START RECORDED INFORMATION
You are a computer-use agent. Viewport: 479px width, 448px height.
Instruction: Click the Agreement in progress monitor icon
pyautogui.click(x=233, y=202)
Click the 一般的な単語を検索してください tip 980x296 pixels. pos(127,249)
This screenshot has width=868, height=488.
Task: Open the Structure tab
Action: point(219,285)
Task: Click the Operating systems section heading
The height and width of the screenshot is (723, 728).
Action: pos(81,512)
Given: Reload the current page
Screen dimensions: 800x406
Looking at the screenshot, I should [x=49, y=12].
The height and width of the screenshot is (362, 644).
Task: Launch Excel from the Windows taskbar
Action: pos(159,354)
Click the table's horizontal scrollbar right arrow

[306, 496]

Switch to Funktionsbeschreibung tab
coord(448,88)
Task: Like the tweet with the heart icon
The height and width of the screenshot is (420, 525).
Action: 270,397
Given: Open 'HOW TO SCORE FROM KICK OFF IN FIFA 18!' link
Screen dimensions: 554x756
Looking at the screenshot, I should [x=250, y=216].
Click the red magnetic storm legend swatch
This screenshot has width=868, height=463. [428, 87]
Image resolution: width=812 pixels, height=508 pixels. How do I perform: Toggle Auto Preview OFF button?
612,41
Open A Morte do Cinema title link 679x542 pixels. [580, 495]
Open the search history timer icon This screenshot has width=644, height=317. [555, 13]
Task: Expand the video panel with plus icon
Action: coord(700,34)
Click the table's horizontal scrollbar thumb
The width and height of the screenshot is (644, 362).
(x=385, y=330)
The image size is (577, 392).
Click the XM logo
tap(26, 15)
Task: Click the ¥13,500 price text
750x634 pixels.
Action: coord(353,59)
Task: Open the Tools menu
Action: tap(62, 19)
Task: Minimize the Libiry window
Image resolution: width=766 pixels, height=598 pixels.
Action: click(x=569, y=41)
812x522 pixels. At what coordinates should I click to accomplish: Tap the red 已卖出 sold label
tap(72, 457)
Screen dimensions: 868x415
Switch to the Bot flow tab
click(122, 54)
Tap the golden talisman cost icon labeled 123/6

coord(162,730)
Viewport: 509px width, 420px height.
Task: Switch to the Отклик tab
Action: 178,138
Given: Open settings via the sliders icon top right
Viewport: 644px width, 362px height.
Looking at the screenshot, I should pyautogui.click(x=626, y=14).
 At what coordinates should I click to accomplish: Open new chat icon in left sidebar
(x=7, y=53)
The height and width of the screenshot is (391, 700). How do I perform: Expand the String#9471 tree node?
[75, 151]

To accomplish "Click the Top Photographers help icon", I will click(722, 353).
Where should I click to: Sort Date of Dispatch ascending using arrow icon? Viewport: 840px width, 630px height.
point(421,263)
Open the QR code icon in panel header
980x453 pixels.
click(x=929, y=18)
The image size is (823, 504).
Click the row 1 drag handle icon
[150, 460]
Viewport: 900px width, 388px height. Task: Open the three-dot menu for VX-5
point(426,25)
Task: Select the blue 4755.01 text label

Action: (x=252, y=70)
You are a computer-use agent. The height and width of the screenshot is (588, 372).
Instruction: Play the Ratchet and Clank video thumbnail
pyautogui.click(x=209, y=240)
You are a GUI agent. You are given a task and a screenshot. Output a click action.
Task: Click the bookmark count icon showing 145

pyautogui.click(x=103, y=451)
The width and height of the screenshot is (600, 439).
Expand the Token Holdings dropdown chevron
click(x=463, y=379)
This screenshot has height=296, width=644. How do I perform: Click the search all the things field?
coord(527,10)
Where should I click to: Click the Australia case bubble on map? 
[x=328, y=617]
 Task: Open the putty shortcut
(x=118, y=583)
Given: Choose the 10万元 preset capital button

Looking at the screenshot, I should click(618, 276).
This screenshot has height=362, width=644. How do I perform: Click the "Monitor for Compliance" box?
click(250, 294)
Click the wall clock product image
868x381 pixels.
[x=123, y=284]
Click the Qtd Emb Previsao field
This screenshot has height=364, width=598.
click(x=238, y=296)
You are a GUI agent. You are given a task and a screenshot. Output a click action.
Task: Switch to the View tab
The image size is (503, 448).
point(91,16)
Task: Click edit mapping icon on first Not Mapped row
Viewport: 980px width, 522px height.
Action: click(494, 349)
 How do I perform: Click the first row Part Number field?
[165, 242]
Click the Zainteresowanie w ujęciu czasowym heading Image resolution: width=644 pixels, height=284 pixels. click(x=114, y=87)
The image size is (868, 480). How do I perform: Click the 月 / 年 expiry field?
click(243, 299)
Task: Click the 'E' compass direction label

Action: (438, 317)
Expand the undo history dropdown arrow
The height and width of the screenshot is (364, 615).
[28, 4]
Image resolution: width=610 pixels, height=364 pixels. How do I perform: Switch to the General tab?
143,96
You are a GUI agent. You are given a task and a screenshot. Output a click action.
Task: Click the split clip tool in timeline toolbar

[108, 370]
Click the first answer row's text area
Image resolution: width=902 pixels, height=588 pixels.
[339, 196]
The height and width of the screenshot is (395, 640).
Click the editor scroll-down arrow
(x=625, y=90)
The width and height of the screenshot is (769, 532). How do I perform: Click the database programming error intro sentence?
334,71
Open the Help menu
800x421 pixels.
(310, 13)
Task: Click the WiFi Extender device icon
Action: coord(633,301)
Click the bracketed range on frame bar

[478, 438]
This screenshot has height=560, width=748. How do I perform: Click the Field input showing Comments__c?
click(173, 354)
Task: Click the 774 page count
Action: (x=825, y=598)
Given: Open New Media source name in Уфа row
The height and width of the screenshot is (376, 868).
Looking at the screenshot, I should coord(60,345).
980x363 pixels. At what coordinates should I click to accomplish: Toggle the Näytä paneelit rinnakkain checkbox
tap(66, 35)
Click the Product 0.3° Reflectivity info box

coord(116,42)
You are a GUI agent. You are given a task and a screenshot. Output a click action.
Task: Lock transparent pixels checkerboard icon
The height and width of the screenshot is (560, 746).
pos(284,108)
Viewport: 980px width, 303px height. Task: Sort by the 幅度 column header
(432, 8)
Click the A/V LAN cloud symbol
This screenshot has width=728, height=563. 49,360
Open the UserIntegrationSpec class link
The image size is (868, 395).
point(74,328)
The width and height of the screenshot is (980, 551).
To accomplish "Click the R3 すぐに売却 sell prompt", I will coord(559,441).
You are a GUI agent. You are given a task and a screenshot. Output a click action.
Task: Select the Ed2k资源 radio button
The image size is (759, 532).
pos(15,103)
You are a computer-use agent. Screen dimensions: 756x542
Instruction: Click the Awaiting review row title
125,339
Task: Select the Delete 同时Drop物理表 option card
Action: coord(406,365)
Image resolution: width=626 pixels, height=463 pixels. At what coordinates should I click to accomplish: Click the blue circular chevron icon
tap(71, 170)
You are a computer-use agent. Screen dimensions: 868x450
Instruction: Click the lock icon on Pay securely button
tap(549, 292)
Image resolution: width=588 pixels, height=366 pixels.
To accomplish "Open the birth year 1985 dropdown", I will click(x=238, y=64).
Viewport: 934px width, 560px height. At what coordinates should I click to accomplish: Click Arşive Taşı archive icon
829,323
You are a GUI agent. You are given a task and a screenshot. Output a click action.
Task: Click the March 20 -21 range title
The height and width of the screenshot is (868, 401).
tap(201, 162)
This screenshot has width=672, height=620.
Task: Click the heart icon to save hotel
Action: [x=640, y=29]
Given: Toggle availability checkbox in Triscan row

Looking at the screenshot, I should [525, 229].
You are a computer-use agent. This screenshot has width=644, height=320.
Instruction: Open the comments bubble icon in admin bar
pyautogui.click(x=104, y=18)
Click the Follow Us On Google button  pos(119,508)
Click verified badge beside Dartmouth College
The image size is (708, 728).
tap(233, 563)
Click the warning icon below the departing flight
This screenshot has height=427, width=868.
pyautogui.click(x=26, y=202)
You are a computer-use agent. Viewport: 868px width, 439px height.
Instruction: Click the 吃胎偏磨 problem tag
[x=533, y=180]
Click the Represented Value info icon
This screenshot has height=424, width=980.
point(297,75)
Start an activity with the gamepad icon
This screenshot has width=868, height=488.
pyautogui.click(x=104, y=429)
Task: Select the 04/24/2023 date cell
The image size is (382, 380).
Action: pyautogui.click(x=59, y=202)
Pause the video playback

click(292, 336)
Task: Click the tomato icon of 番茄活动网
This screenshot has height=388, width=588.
END RECORDED INFORMATION
TRY IT:
Begin at the line above that has "The height and width of the screenshot is (723, 728)." and stop after the line that has "Given: Reload the current page", copying each line exactly and adding nothing else.

WRITTEN RESPONSE:
The height and width of the screenshot is (723, 728).
Action: pos(81,512)
Given: Reload the current page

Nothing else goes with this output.